_PAGE:_
____
Quite the opposite from his Telarc colleague Benjamin Zander, who favors drama, sharp contrast, and even exaggeration, Levi falls on the side of what I call “well behaved Mahler”. This is not –necessarily– meant as a derogatory categorization: Chailly, Haitink, and Tilson-Thomas are all at home there, and by all accounts superb Mahler conductors. But if Zander, Mitropoulos, Bernstein, and Sinopoli are your (only) measure of what makes good Mahler, Levi won’t be for you in any case.
Among recently issued Mahler Fifths is Solti’s “final performance in a concert hall”, with the Tonhalle Orchester Zürich (Decca). A monument to Solti, maybe, but certainly not to Mahler. It isn’t even Solti’s best recording of the Fifth, which should be all the damnation necessary for Mahlerians to stay away. Dudamel (on DG) audaciously recorded an audacious Mahler Fifth: A success until compared to other versions. Perhaps it is marred by excitement for its own sake? Dudamel is to be experienced live for the whole deal – on CD his undeniable charm and magic suffer.
At least in Europe, the Berlin Classics “Basics” edition is available, which also includes a Mahler Fifth. For the price of a fancy coffee drink, you can purchase this unpresumptuous looking CD with a picture of the Venice canals (Hello Visconti!), but no performer information on the front cover. It reveals itself as Václav Neumann’s first, 1969, recording with the Gewandhaus Orchester Leipzig and it is a performance not to be missed at any price. Like a swift kick in the rear, this interpretation never stalls and it moves through the treacherous Adagietto in unsentimental yet loving nine minutes and forty seconds. The first movement is nice and tight – the instruction “Schritt”, even a ‘measured’ one, being a rather brisk walk, after all – not a Sunday saunter. (This performance is also included in the mix-and-match Brilliant Mahler box.)
Simon Rattle’s Berlin Fifth just re-issued in the Rattle-Mahler box set on EMI (despite Sir Simon’s insistence that his Mahler traversal was not to be considered a “cycle”), suffers from relatively dense sound compared to the clear and open sonics of Levi. And Rattle’s saggy Funeral March just about sabotages the excellent last two movements.
____
_GIVEN RECORDS:_
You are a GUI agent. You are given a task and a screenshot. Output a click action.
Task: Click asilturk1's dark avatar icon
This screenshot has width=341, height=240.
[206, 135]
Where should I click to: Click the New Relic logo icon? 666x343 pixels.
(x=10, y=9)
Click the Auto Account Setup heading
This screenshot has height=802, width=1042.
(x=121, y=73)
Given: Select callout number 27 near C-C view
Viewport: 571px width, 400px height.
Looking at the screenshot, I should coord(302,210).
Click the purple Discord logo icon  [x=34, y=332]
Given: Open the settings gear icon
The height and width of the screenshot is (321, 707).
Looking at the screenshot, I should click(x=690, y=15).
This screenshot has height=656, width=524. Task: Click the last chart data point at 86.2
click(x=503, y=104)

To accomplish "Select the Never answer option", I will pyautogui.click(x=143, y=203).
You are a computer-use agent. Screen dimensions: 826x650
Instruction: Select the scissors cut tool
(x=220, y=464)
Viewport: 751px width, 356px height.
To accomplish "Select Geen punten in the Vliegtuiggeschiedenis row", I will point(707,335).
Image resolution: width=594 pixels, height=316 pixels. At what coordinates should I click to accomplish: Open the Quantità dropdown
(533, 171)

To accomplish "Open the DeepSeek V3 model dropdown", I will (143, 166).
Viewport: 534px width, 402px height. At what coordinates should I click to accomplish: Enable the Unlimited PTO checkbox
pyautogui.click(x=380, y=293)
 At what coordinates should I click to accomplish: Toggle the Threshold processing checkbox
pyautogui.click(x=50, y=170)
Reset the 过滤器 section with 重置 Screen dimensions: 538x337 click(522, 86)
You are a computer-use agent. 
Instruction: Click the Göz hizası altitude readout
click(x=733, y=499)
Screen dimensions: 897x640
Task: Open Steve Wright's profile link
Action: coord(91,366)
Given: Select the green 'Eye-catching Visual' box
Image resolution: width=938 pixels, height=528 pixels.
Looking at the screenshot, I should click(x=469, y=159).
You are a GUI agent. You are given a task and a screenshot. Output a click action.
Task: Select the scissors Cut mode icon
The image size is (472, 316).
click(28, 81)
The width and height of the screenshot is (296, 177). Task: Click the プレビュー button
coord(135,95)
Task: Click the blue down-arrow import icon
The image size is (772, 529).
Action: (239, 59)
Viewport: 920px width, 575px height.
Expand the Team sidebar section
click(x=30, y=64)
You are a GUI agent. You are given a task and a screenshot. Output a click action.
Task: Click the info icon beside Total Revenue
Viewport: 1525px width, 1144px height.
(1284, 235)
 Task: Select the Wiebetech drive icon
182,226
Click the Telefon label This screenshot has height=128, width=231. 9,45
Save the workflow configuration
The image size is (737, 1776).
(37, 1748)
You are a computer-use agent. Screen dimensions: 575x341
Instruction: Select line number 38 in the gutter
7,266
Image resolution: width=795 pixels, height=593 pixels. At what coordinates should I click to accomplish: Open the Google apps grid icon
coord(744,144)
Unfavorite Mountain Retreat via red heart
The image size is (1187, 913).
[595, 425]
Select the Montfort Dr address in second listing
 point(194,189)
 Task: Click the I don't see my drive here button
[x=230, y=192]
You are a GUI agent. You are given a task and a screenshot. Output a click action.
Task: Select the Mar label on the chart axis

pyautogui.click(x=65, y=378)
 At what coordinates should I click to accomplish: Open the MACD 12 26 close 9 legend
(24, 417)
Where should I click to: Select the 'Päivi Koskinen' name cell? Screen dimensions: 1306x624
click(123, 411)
____
_LIST OF TASKS:_
- a) In the review of Mahler Fifth recordings, which conductors does the writer name as the measure of good Mahler for listeners who won't like Levi? List all of them.
- b) Carry the review of Mahler Fifth recordings forward from its final paragraph.

_OUTPUTS IN ORDER:_
- a) Zander, Mitropoulos, Bernstein, and Sinopoli

- b)
The first movement of this symphony can –should– be riveting and full of tension in-between the lacunae of funeralesque calm. Neumann achieves this with tight screws, Kubelik (DG, but not –sadly– on Audite) through buoyant vigor, Bernstein (DG) at least partly through exaggeration. Best of all – most compelling and emotive (!), most unforgivingly relentless (and this may be a surprise or even mildly controversial to readers) – is Pierre Boulez (DG) in this. Levi manages better than some, but not to the degree that these latter mentioned conductors do.
Uncompromising and inevitable, too, is Haitink in the Fifth during the Eurovision Christmas Matinée concert (25 XII 1986). Alas, that performance, part of a near-complete set on Philips, can only be gotten from the Netherlands these days, so comparison (otherwise a given, not the least because of very similar timings with Levi) won’t be terribly helpful to most. (The set is also available on DVD, now.) But before this review sprawls too much toward a comparison of Fifths in general, back to the Levi at hand:
Levi’s second movement, with just over 15 minutes on the slow side, has all the momentum it needs, even when the delicate slow section comes to a virtual hold. The sound is so detailed that you can hear the violinists’ fingers slide on the strings – yet without being so intrusive that you can’t ignore it, if you don’t want to hear it. The Telarc sound offers almost surprising roundness here, not the stereotypically ‘glare & blare impressiveness’ that their engineers often try –and succeed– to impress with.
I am missing, amid all the detailed excellence, the vehemence in this movement. I wish it grabbed the listener more by the lapels: After sawing and hacking through the turmoil, with winds and brass snarling along, the premature climax of the broad D-major chorale (12:10) should transport even the most reluctant ears. Mine only get nudged. There simply isn’t enough sweep with Levi.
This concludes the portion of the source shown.